İşte sera gazları da, Dünya üzerine tek taraflı bir battaniye sermek gibi. Bu battaniye, kendi üzerinize aldığınızdan farklı olarak, Güneş'ten gelen kısa dalga boyuna sahip, yüksek enerjili ışınları geçiriyor ve yüzeye ulaşmalarını sağlıyor. Ama o dalgalar, buzullar veya okyanuslar gibi nesnelerle etkileşip ve yansıyıp, enerjilerini biraz kaybedip, uzun dalga boylarına erişip, Dünya'yı terk etmeye çalıştıklarında, bu sera gazları onları içeride tutuyor. Yani sürekli battaniyenin içine bir saç kurutma makinasıyla sıcak hava üflediğinizi düşünün.
Daha fenası, bu sera gazlarını saçmaya devam ettikçe, Dünya üzerine battaniye üstüne battaniye örtmüş oluyoruz. Böylece gezegenin ortalama sıcaklığı giderek artıyor. Daha çok battaniye, daha fazla ve daha hızlı ısınma demek. İşte Küresel Isınma'nın en büyük tehlikesi de bu.
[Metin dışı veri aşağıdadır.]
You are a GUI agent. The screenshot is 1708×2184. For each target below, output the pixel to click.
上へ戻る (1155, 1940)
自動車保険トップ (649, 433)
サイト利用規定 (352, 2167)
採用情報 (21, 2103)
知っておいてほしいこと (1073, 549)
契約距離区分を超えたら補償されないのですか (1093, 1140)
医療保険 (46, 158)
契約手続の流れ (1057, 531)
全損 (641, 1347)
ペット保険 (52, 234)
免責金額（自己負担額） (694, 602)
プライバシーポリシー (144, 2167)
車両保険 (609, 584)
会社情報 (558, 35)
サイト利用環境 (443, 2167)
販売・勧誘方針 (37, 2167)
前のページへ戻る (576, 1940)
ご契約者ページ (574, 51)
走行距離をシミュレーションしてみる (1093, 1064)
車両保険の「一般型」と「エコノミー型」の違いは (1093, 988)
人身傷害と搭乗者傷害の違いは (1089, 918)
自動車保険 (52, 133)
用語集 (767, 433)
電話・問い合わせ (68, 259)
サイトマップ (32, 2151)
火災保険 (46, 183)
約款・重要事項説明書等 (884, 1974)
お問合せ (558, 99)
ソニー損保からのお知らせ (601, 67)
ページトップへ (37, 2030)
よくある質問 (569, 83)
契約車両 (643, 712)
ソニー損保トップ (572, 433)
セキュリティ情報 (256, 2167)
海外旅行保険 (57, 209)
Dünya'mız ve bu gezegen üzerindeki canlılar, bu kadar hızlı sıcaklık artışına uyum sağlayamayabilirler.
Bu nedenle atmosferik karbondioksit oranı gibi ölçütler, iklimbilimde çok önemli; çünkü bunlar sera gazlarının eriştiği durumu takip etmemizi sağlıyor. Burada kritik görülen bir sınır, milyon parçacık başına 400 karbondioksit molekülü sınırıydı. Bu sınırı 2016-2017 yıllarında kalıcı olarak aştık. Bu da, battaniyenin artık kabul edilemez bir kalınlığa eriştiği anlamına geliyor.